In the post "Nikon D3 and D300," we reported about the Nikon D3 that "the new 3-inch LCD has almost a megapixel of resolution." This was the result of a somewhat disingenuous if not deliberately misleading specification by Nikon, but it turns out it's not true. As LCDs are usually specified, the D3's LCD has 307,000 pixels of resolution. The confusion was over a point of terminology that Michael McNamara of Popular Photography and Imaging has now explained in the McNamara Report.
Sorry for the error.
Mike (Thanks to Albano)
Featured Comment by Nikos Razis: "The McNamara report got it right for the D3, wrong for all the rest. The 230K LCDs are in fact QVGA resolution (320x240 full color pixels) and the D3 is VGA (640x480 full color pixels).
"Think about it this way. How can the 230K screens be 960x240 output pixels? This will not fit to the screeen dimension ratio. The linear resolution (in both vertical and horizontal axes) on the D3 is 2x what was in the other Nikon (and Canon) LCDs. That amount to 4x the area resolution and that's what matters.

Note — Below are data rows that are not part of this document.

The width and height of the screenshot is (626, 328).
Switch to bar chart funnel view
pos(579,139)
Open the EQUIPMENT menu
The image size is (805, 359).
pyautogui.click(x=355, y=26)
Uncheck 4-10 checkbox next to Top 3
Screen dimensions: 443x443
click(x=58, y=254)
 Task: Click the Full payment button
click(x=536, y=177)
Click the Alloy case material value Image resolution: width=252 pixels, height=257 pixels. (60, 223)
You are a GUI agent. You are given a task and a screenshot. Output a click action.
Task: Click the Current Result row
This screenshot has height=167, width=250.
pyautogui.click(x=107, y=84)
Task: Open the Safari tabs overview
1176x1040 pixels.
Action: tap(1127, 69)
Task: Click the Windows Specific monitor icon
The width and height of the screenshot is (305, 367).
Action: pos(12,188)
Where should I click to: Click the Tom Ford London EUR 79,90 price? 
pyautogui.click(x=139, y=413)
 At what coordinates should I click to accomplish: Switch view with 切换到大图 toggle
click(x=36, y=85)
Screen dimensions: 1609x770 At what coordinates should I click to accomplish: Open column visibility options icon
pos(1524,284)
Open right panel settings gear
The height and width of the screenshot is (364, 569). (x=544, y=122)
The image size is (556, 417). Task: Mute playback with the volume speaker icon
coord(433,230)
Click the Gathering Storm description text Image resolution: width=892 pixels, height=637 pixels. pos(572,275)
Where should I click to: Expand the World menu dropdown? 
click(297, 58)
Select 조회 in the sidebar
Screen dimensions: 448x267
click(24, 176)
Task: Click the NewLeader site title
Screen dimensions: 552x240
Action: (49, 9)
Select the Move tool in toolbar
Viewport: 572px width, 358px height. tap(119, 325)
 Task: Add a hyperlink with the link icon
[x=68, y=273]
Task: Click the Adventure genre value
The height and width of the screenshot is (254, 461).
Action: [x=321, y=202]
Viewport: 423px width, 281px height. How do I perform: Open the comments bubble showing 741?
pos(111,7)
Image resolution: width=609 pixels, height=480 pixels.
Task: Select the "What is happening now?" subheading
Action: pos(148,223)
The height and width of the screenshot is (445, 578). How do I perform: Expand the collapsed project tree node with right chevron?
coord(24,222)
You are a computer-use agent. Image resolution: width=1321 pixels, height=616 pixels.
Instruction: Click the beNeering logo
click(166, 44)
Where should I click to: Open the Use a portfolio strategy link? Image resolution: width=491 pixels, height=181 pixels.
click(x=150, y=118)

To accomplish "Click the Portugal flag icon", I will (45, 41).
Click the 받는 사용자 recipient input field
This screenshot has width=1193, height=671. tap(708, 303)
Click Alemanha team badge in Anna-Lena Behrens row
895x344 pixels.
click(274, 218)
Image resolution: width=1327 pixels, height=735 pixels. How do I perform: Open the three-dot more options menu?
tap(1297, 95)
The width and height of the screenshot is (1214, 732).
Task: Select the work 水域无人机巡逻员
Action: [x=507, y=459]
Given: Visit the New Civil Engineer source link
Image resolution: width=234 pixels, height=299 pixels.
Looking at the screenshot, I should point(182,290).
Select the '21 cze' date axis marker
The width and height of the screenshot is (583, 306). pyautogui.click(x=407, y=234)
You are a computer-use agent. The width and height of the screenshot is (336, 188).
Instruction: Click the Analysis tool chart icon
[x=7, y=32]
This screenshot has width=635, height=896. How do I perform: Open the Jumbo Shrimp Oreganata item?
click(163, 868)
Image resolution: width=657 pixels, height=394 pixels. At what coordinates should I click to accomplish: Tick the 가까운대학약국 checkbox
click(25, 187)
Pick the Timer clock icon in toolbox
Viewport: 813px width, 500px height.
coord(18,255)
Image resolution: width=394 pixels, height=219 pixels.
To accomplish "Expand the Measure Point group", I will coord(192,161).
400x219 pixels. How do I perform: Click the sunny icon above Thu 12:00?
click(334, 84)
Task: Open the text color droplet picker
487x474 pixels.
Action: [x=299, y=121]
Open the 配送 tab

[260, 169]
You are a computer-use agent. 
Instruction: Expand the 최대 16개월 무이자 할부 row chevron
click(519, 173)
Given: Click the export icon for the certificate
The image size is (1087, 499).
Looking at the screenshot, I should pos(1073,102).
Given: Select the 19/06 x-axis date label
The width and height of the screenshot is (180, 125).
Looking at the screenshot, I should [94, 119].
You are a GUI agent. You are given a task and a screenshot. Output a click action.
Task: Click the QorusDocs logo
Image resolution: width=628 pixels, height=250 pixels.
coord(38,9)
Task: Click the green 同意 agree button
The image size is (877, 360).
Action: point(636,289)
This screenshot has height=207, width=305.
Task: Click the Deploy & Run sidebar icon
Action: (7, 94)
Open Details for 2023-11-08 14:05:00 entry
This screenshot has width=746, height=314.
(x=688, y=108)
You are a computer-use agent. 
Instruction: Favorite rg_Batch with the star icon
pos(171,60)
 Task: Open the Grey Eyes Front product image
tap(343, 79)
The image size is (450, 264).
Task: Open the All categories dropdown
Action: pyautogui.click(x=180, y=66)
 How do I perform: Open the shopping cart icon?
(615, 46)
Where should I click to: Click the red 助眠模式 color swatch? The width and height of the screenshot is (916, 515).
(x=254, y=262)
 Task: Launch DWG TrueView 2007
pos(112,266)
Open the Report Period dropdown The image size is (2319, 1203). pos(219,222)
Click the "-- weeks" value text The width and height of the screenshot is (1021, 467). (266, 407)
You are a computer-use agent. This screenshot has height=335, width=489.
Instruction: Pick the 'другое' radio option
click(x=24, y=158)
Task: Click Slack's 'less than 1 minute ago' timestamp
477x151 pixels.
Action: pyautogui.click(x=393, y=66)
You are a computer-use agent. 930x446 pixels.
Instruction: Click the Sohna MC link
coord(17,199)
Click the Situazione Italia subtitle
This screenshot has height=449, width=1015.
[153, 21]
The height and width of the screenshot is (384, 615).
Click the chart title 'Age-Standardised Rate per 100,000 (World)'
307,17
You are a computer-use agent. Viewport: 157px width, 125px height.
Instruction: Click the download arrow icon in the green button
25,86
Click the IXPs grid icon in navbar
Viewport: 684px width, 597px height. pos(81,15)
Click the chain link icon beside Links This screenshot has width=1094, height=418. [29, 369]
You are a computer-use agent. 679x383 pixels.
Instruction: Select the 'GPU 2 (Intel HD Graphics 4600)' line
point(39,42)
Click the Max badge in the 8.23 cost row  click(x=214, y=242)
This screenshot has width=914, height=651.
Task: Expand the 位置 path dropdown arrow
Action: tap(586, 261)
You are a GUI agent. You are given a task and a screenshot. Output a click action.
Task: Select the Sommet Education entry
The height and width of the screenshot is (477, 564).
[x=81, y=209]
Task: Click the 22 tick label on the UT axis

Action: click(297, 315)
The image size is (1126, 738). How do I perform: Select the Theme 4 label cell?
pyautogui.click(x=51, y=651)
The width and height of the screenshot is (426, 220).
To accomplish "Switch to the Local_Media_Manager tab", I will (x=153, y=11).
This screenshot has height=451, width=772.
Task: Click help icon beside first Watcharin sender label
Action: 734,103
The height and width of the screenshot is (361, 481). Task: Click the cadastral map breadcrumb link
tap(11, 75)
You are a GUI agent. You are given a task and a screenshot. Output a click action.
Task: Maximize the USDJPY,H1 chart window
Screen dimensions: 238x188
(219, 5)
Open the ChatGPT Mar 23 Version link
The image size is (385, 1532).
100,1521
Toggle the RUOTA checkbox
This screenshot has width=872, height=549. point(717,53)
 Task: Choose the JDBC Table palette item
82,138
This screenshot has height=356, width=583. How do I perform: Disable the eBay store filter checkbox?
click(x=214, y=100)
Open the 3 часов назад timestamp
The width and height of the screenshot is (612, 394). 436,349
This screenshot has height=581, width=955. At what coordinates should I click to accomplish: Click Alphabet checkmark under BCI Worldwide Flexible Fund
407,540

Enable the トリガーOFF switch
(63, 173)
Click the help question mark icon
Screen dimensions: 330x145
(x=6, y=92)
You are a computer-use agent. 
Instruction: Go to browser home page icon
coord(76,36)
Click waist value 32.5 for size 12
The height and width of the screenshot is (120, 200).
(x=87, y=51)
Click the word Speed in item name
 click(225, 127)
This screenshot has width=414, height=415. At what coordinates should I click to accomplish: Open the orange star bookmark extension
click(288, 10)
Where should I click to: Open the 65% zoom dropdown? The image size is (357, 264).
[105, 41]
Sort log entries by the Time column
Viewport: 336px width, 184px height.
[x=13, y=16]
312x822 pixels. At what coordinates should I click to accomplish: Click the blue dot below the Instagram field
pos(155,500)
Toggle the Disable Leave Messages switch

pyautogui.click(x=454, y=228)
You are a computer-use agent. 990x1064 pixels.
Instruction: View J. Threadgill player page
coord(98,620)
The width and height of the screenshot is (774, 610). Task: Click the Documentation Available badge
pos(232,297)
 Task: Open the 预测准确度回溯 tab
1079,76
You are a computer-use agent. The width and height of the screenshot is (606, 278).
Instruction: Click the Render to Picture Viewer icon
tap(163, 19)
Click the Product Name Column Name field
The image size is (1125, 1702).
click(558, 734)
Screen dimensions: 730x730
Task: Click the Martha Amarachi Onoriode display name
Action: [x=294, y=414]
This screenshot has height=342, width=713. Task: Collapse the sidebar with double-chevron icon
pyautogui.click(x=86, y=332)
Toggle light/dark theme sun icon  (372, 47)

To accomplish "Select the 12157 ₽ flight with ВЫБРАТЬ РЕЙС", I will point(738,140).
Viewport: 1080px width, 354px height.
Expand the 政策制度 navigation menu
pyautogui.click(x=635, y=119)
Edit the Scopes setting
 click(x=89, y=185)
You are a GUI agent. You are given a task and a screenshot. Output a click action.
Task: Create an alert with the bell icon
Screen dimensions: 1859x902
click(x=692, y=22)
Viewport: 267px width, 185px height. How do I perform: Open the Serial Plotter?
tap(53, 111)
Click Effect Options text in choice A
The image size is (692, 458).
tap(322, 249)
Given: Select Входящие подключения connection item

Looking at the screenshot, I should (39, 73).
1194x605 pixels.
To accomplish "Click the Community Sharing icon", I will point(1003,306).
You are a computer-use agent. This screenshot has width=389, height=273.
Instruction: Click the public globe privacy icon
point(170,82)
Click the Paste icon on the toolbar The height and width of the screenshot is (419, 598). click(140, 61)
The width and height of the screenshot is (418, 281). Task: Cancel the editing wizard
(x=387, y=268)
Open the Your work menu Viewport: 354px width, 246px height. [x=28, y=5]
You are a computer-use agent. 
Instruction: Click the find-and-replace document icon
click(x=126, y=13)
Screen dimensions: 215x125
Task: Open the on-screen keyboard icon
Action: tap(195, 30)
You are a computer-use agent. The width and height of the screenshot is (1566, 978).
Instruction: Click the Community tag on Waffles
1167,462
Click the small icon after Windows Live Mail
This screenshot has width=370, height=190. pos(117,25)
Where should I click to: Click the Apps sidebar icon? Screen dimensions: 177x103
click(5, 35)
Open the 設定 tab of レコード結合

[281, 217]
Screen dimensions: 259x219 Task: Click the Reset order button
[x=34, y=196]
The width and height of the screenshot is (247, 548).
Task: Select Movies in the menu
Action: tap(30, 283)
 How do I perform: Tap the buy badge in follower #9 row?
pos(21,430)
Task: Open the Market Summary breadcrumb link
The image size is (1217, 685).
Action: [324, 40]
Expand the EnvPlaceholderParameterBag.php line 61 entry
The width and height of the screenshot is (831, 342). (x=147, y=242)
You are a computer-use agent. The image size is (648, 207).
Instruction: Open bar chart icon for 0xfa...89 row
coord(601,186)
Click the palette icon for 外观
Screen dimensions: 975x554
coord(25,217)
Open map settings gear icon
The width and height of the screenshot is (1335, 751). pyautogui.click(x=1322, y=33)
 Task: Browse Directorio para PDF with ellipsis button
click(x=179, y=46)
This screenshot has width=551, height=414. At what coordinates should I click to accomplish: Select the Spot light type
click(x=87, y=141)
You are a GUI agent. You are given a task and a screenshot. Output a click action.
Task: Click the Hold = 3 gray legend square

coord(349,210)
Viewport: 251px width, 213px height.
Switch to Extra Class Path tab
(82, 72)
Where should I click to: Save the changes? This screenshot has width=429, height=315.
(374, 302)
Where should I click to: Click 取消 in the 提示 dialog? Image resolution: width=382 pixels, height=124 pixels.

"The McNamara report is misleading in that, while correctly stating the D3 resolution, it implies that the actual resolution of the older screens is 230K or 960x240. This is simply not true. So, the truth is that Nikon has not misled anybody since they have always been quoting 900K dots and saying VGA resolution. If someone is misleading it is the manufacturers who quote 'pixels' instead of dots or 'subpixels.'"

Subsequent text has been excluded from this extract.